Речей на этих вечерах, кроме его, Достоевского, никто не говорил, и он сказал только одну речь, а читали: Милюков - перевод свой из «Paroles d'un croyant»; и он, Достоевский, по получении переписки Белинского с Гоголем, прочитал ее сначала Дурову и Пальму до обеда, а потом, оставшись пить чай, по приезде к Дурову Момбелли, Львова и других, прочел ее в другой раз, будучи под влиянием первого впечатления.
На вопрос о том, точно ли из подсудимых Момбелли на вечере у коллежского асессора Дурова предложил о теснейшем сближении между посетителями, дабы под влиянием друг друга тверже укрепиться в направлении и успешнее поддерживать свои идеи в общественном мнении, Достоевский показал, что в начале вечеров Дурова Момбелли действительно стал говорить что-то подобное, но не докончил, потому что его прервали на половине и занялись музыкою.

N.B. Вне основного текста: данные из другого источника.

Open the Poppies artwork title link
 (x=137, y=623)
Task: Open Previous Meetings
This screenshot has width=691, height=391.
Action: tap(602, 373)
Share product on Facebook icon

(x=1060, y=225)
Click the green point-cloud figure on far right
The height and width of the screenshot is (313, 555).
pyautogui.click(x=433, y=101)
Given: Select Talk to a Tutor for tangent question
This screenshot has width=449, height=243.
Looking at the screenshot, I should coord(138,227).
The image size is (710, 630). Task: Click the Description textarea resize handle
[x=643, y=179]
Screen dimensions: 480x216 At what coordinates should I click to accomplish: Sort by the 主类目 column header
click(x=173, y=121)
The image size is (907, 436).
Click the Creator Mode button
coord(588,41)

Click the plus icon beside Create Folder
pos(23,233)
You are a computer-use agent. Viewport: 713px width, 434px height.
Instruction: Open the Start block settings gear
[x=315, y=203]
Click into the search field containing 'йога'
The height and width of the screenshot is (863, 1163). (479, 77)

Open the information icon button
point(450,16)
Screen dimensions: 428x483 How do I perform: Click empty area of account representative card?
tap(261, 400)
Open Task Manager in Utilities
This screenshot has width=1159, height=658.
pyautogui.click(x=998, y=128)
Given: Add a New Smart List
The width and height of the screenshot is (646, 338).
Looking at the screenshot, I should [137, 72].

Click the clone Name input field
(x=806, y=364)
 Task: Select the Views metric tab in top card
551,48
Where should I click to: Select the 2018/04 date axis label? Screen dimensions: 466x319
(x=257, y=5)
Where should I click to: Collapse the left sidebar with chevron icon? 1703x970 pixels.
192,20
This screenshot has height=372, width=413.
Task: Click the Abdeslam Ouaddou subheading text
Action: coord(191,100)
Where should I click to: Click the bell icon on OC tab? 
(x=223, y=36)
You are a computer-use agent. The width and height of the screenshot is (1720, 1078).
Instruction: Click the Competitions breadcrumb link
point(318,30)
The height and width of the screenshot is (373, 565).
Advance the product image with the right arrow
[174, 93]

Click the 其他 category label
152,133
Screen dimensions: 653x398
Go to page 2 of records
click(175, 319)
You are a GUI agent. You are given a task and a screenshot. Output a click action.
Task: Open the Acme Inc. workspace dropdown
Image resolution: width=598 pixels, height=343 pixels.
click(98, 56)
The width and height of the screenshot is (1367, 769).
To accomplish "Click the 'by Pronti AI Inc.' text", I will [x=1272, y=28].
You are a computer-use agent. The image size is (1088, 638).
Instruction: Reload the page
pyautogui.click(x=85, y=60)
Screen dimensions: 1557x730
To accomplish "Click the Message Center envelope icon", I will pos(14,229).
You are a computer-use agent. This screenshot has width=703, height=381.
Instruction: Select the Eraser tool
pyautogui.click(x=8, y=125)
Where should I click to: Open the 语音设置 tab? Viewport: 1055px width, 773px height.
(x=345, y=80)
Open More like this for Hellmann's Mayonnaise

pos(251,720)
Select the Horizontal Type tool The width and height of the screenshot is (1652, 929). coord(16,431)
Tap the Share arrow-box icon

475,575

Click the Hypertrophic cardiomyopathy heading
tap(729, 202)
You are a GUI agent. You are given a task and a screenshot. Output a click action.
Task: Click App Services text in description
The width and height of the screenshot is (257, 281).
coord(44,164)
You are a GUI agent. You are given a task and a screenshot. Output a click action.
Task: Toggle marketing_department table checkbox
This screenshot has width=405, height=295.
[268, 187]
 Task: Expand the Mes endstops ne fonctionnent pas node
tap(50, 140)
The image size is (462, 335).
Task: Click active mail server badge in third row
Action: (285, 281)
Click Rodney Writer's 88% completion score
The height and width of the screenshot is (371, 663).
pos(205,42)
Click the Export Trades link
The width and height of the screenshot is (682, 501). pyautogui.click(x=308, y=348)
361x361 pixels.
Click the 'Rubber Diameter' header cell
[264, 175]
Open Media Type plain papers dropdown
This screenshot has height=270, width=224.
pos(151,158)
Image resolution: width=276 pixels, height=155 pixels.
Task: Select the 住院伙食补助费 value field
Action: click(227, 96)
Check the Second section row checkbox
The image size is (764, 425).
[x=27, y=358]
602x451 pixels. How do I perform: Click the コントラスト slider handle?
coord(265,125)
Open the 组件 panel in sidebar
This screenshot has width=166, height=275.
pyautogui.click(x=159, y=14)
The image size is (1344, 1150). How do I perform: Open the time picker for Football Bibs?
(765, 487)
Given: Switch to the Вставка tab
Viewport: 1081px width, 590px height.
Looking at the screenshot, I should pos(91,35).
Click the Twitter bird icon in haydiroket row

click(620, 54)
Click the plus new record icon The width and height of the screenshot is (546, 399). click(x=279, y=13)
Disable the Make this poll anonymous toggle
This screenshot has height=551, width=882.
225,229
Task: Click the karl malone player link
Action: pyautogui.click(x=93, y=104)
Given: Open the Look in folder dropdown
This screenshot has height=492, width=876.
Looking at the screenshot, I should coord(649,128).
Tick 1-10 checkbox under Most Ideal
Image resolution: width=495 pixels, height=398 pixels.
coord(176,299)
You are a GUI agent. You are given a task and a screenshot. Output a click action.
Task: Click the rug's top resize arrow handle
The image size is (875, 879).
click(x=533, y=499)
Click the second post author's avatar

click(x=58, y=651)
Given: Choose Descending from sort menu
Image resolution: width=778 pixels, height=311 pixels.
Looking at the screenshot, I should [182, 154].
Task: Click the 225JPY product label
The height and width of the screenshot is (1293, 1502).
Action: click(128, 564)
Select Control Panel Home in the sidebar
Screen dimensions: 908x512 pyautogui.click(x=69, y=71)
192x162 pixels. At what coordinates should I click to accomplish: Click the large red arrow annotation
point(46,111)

Момбелли засмеялся и тут же согласился, что начал говорить некстати. После этого о словах его не было уже помину, и общество надолго осталось чисто литературным. Об обеде Спешнева Достоевский показал, что он, точно, был на этом обеде и слышал чтение Григорьевым статьи преступного содержания под названием «Солдатская беседа»; но впечатление, произведенное ею, было очень слабое, потому что все почти не желали подобных чтений, и Спешнев, которому навязывали сделать этот обед, по предложению Момбелли, решительно объявил, что ему неудобно звать к себе в другой раз.
В отношении вечеров Плещеева Достоевский показал, что у него постоянных вечеров никогда не было, а только изредка он звал к себе на чай. На этих вечерах был он, Достоевский, в продолжение зимы не более трех раз, и как они были обыкновенными приятельскими собраниями и особенной цели не имели, то не было и особого направления их. Статья «Петербург и Москва» действительно один раз была прочитана, но не для возмутительных целей и без предварительного намерения, а случайно, кажется, потому, что попалась под руку, как легкая фельетонная статья, в которой много остроумия, хотя бездна и парадоксов; смотрели же на нее с точки зрения чисто литературной.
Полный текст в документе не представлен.